BEGIN Given records
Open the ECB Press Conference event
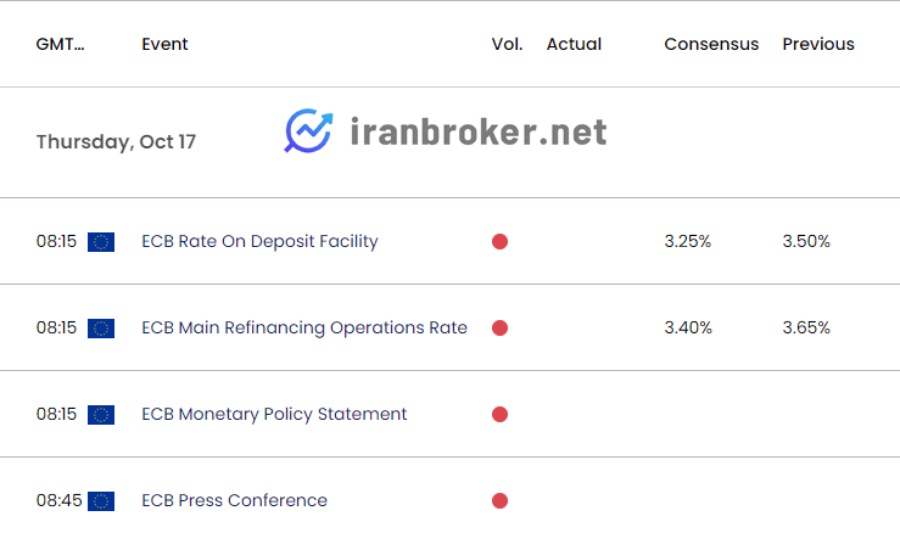The image size is (900, 533). coord(235,500)
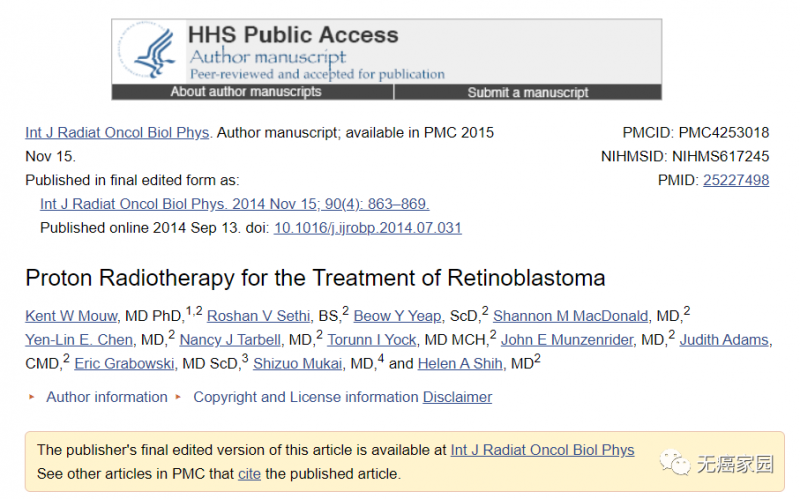Image resolution: width=800 pixels, height=499 pixels.
Task: Open publisher's Int J Radiat Oncol Biol Phys link
Action: [542, 450]
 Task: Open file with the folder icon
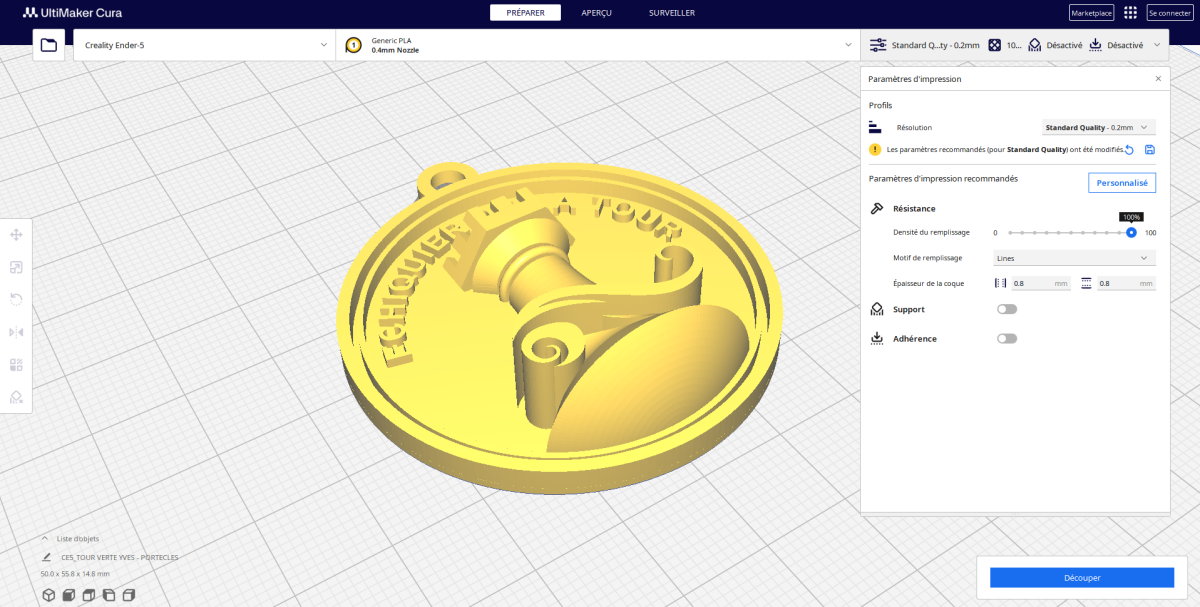coord(49,45)
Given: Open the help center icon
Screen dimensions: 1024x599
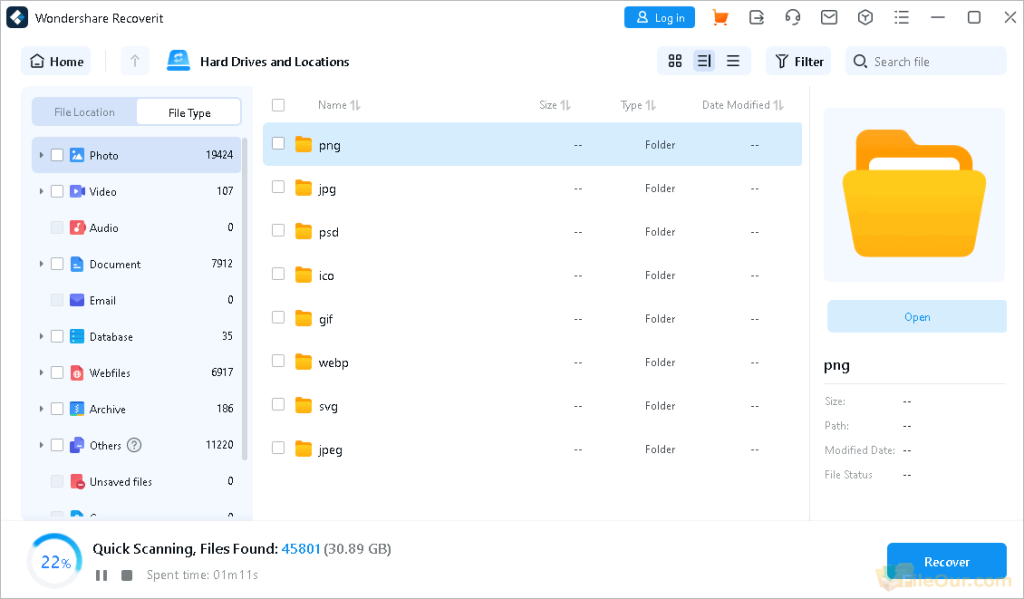Looking at the screenshot, I should 865,17.
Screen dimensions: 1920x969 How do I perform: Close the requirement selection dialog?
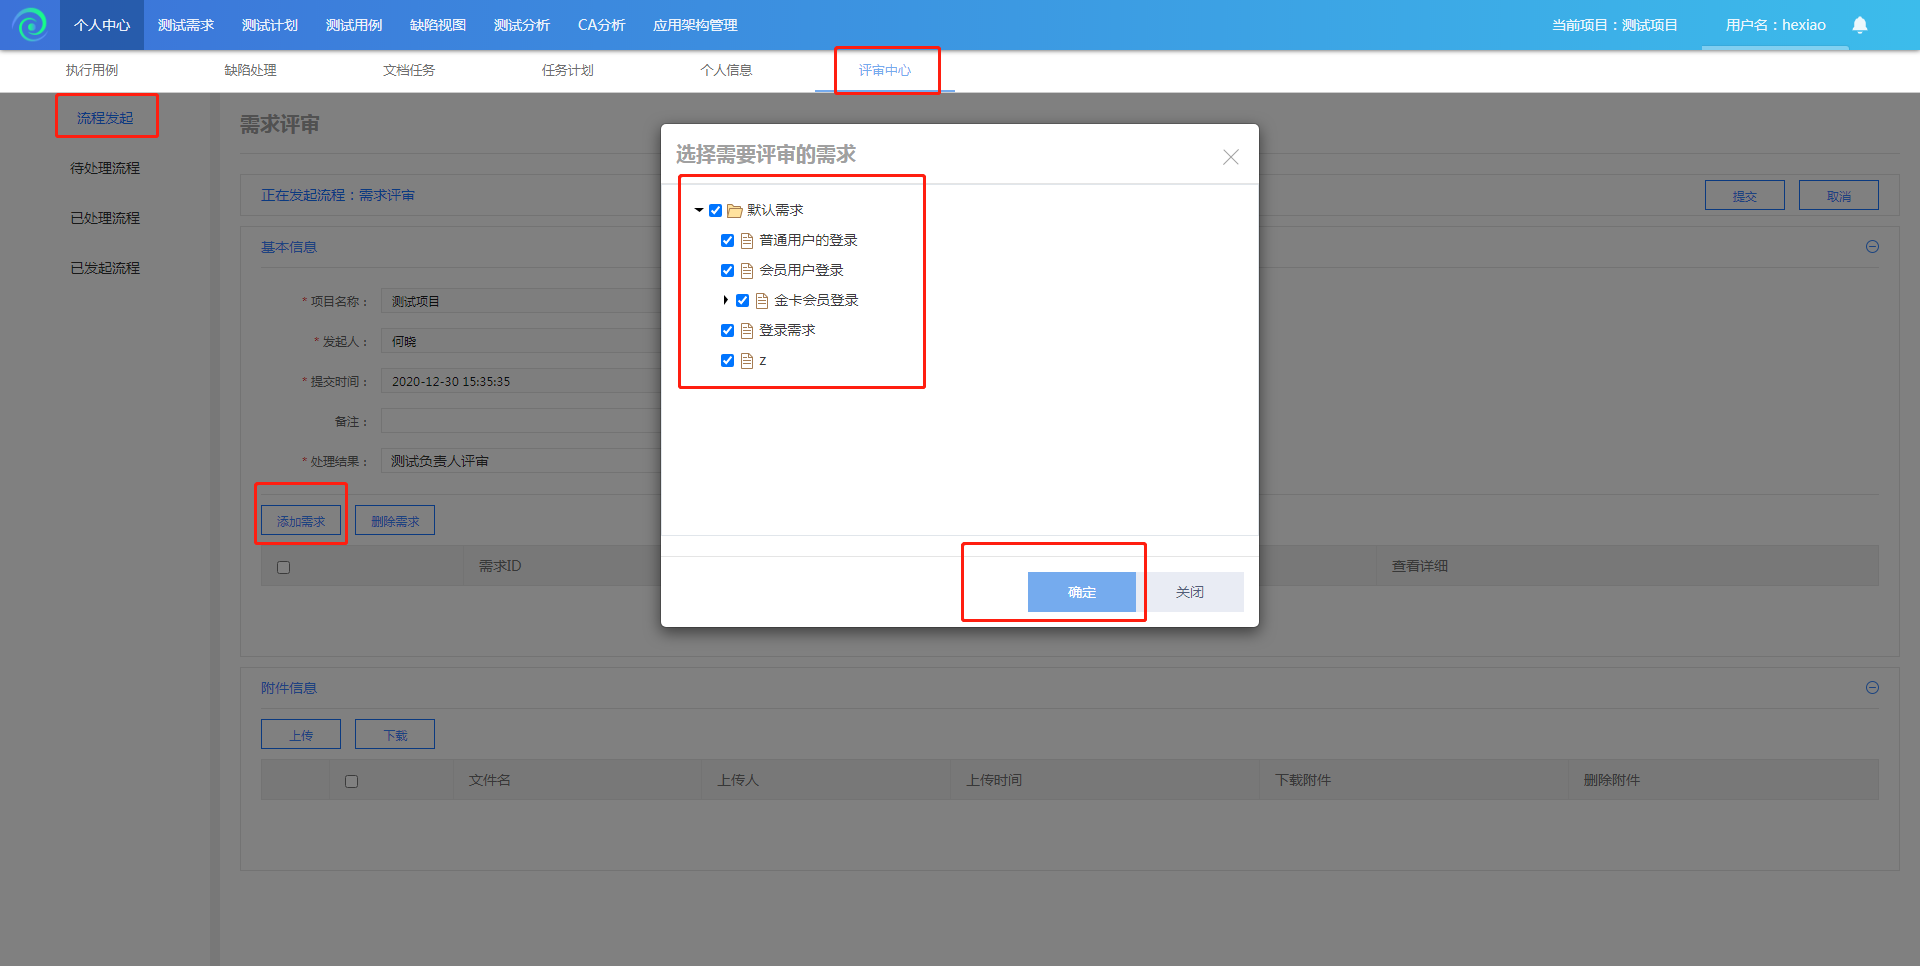1230,157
END Given records
[Exercise goal]
The pictures should be dropped, and every line above should be set down again exactly.

[Finished exercise]
Open the ECB Press Conference event
The image size is (900, 533). coord(235,500)
Image resolution: width=800 pixels, height=499 pixels.
Task: Open publisher's Int J Radiat Oncol Biol Phys link
Action: [542, 450]
 Task: Open file with the folder icon
coord(49,45)
Given: Open the help center icon
Screen dimensions: 1024x599
Looking at the screenshot, I should 865,17.
Screen dimensions: 1920x969 How do I perform: Close the requirement selection dialog?
1230,157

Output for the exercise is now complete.